Sometimes I feel a lot like King Solomon must have felt when he wrote Ecclesiastes. " 'Meaningless! Meaningless!' says the Teacher. 'Utterly meaningless! Everything is meaningless.' " (Ecclesiastes 1:2) Solomon complains that there is "nothing new under the sun." We receive no lasting benefit from our toil, and all of us—the righteous and the wicked, the wise and the foolish—will arrive at the same fate. All of us are subject to misfortune and all of us will die. We will not be remembered when we are gone, and nothing we've worked for will last. Everything we try to do for ourselves is merely "chasing after the wind."
King Solomon had an amazing life. He was Israel's richest and wisest king, and he accomplished many things during his reign. Yet, he saw this work and even all of his pleasures as having no lasting meaning. I too have a comfortable life and a decent job, but I still feel like a hamster on a wheel. I go to work and I pay my bills, but what am I really achieving? What is the point? Is my life meaningless?
I think the answer is both yes and no. Solomon wrote that only God is capable of creating a lasting legacy. Our labors really are meaningless compared to God's. My life has no meaning on its own, but God can use His power to give it meaning. Solomon wrote that the best thing we can hope for is to eat and drink and enjoy our labor, even if it is meaningless, but only God can grant us that enjoyment. If we simply evaluate our own work, we will never be satisfied because everything we do is meaningless on the surface. If we consider our work as toil in service of God, however, then we can find enjoyment and peace in what we do. God will transform our work into something greater and weave it into His grand master plan. On our own, we can do nothing, but we can do all things through Christ who strengthens us.
It's hard to understand how my boring life could have meaning. Sometimes it's easy to think that I am utterly replaceable, that nothing I do is unique or essential.
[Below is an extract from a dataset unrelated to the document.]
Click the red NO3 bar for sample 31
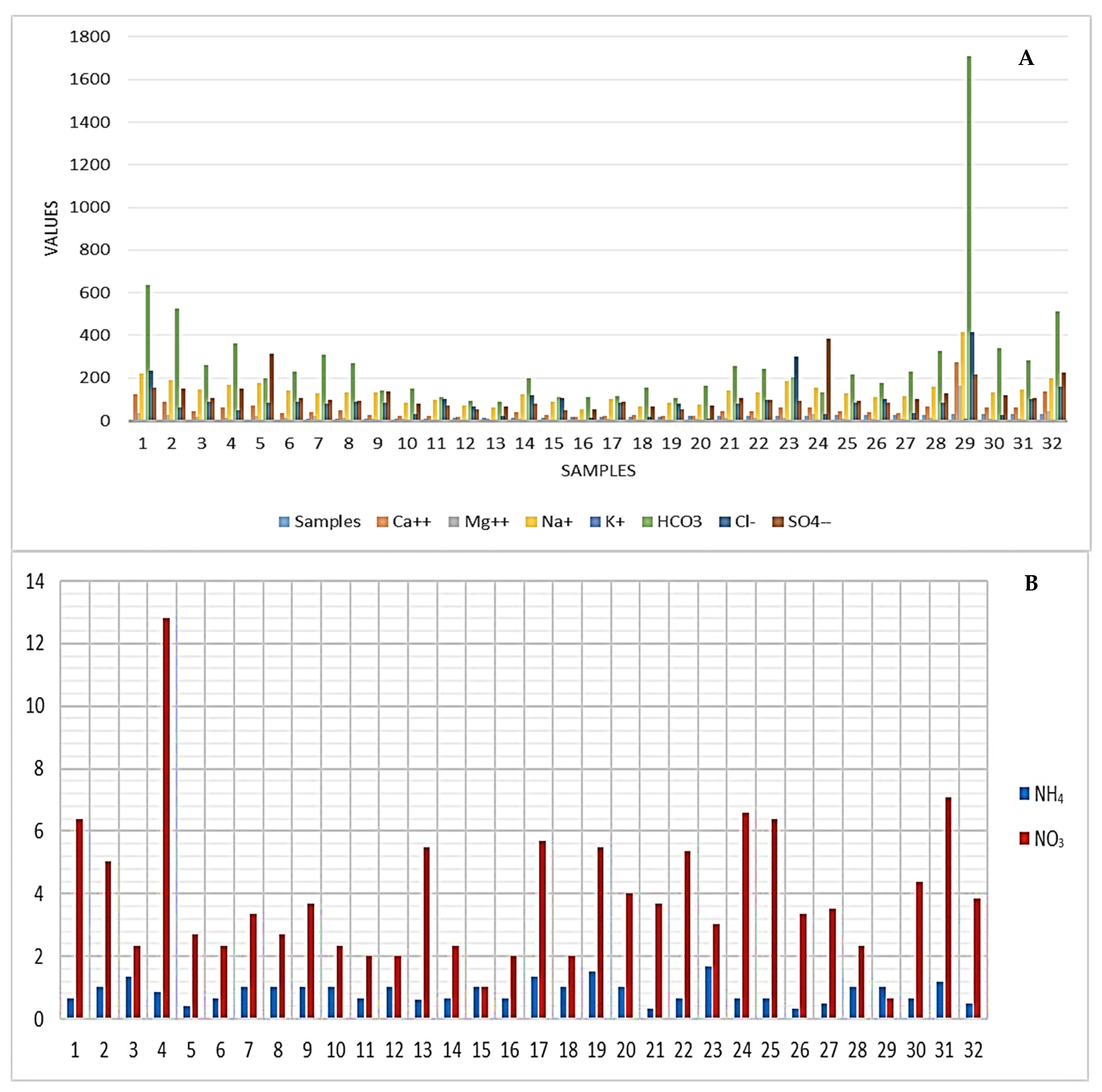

Nothing new under the sun. Still, God endowed me with this personality and these skills and put me into this life for a reason. What I do may be meaningless to everyone else, but apparently it matters to God. Solomon was wise, but God is even wiser. Perhaps Solomon saw his work as meaningless, but his words on the page are still helping people like me today, thousands of years after he died. Likewise, I cannot know all the ways in which I make a difference in the world around me. I might have said or done things that people will carry with them for the rest of their lives. My job may seem mundane, but I might write an article someday that convinces a brilliant young person to come to my alma mater, receive a first-class education, and go on to change the world. No matter how wise I am, I cannot accurately rate the meaning of my own life. Only God can do that.
If the purpose of my life is to chase after the wind, so be it. Perhaps Solomon would call that meaningless because, after all, you can't catch the wind. I can't take anything I earn here on Earth with me to Heaven, but perhaps the value is in the toil itself, not the spoils. Perhaps the greatest meaning is to be found in doing the work we've been given to do simply out of the joy of serving God. If God means for me to be here doing this work with these people, then I will do it with all my heart. If chasing after the wind is my destiny, then let me do it with joy—that then will be the meaning.